Large language models (LLMs) show great promise in the realm of glaucoma with additional capabilities of self-correction, a recent study found.1 However, use of the technology in glaucoma is still in its infancy, and further research and validation are needed, according to first author Darren Ngiap Hao Tan, MD, a researcher from the Department of Ophthalmology, National University Hospital, Singapore, Singapore.
He and his colleagues wanted to determine if LLMs were useful in medicine. “Most LLMs available for public use are based on a general model and are not trained nor fine-tuned specifically for the medical field, let alone a specialty such as ophthalmology,” they explained.
Tan and colleagues evaluated the responses of an artificial intelligence chatbot ChatGPT (version GPT-3.5, OpenAI),2 which is based on a LLM and was trained on a massive dataset of text (570 gigabytes worth of data with a model size of 175 billion parameters).3 While previous studies4-8 showed that ChatGPT was a tool that could be leveraged in the healthcare industry, no studies have evaluated its performance in answering queries pertaining to the glaucoma.

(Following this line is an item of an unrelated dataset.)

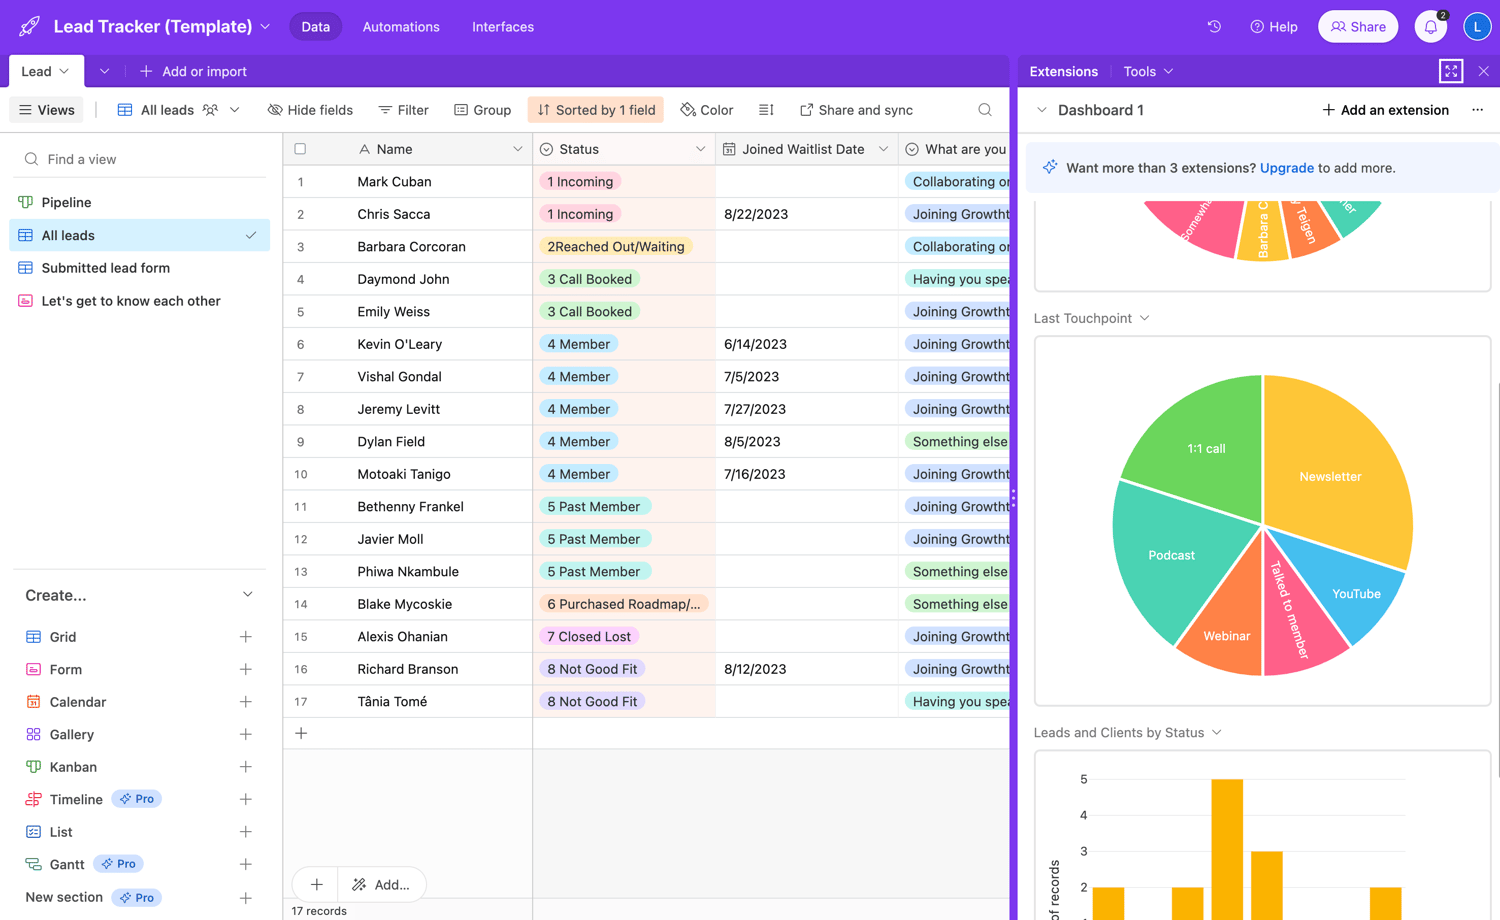
Task: Click the Upgrade link for more extensions
Action: 1286,168
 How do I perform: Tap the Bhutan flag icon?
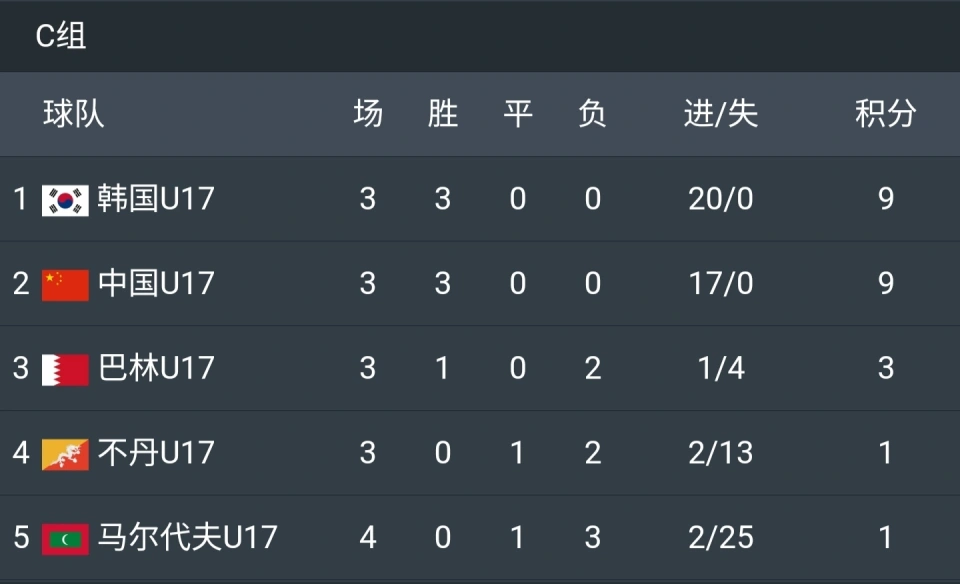click(65, 454)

The investigators recounted that they curated 24 clinically relevant questions on 4 categories in glaucoma; diagnosis, treatment, surgeries, and ocular emergencies. An expert grader panel of 3 glaucoma specialists with combined experience of more than 30 years in the field graded the responses of the LLM to each question. When the responses were poor, the LLM was prompted to self-correct, and the expert panel then re-evaluated the subsequent responses
The main outcome measures were the accuracy, comprehensiveness, and safety of the responses of ChatGPT. The scores were ranked from 1 to 4, where 4 represents the best score with a complete and accurate response.
The investigators reported a total of 72 responses to the 24 questions.
“The mean score of the expert panel was 3.29 with a standard deviation of 0.484. Of the 24 question-response pairs, 7 (29.2%) had a mean inter-grader score of 3 or less. The mean score of the original seven question-response pairs was 2.96, which rose to 3.58 after an opportunity to self-correct (z-score − 3.27, p = 0.001, Mann–Whitney U). The 7 of the 24 question-response pairs that performed poorly were given a chance to self-correct. After self-correction, the proportion of responses obtaining a full score increased from 22/72 (30.6%) to 12/21 (57.1%), (p = 0.026, χ2 test),” the study authors reported.
Yousef and colleagues concluded, “LLMs show great promise in the realm of glaucoma with additional capabilities of self-correction, with the caveat that the application of LLMs in glaucoma is still in its infancy and requires further research and validation.”